Arnie heading for Little Big Horn?

It's not unknown for foreigners to make fun of the many antiquated quirks of British constutional practice: the pantomime at the State Opening of Parliament, for instance, where Black Rod, sent to summon the Commons to hear the Queen's Speech, finds the door shut in his face. What's up with that, dude? Bummer...

Hard to think of any such nonsense, though, which comes close in sheer monumental idiocy to the notion of Indian tribal sovereignty in the US. Established back in the days when slavery was lawful - and catered for in the Constitution - and many Indians lived genuinely free of US control, the sovereignty regime was, for reasons I'm not clear about, not altered when the independent tribes were crushed and their remnants herded into reservations.

Perhaps the thought was that the Indians had been so thoroughly beaten that the hassle was not worth the candle [1]; or that the separateness of the tribes inherent in the notion of sovereignty was worth retaining as diluting the responsibility of the Federal government for Indian welfare [2].

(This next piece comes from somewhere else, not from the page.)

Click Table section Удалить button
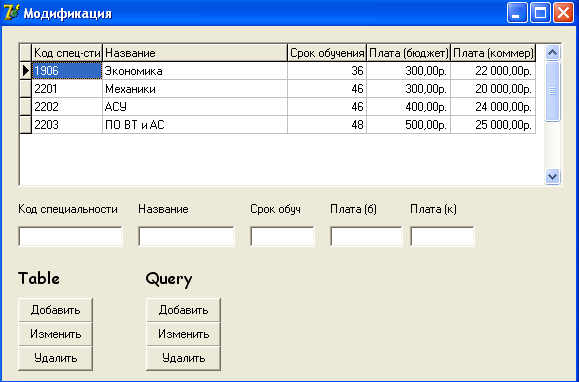This screenshot has width=579, height=382. (55, 358)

Coming up to date, Governor Schwarzenegger, who was just now trumpeting a deal with some of his gaming tribes (June 22), is facing two Propositions in November's elections, one supported by dissident tribes, the other by commercial gambling interests (San Francisco Chronicle July 24). The dissidents have amassed $17 million in campaign funds; Arnie has allocated $50,000 to campaign against them.

Last time I looked, around 70% of Californians polled supported Indian gaming.

  1. I'm not clear whether a constitutional amendment would have been needed.

  2. For links to the history of US-Indian relations, my October 16 2003 piece.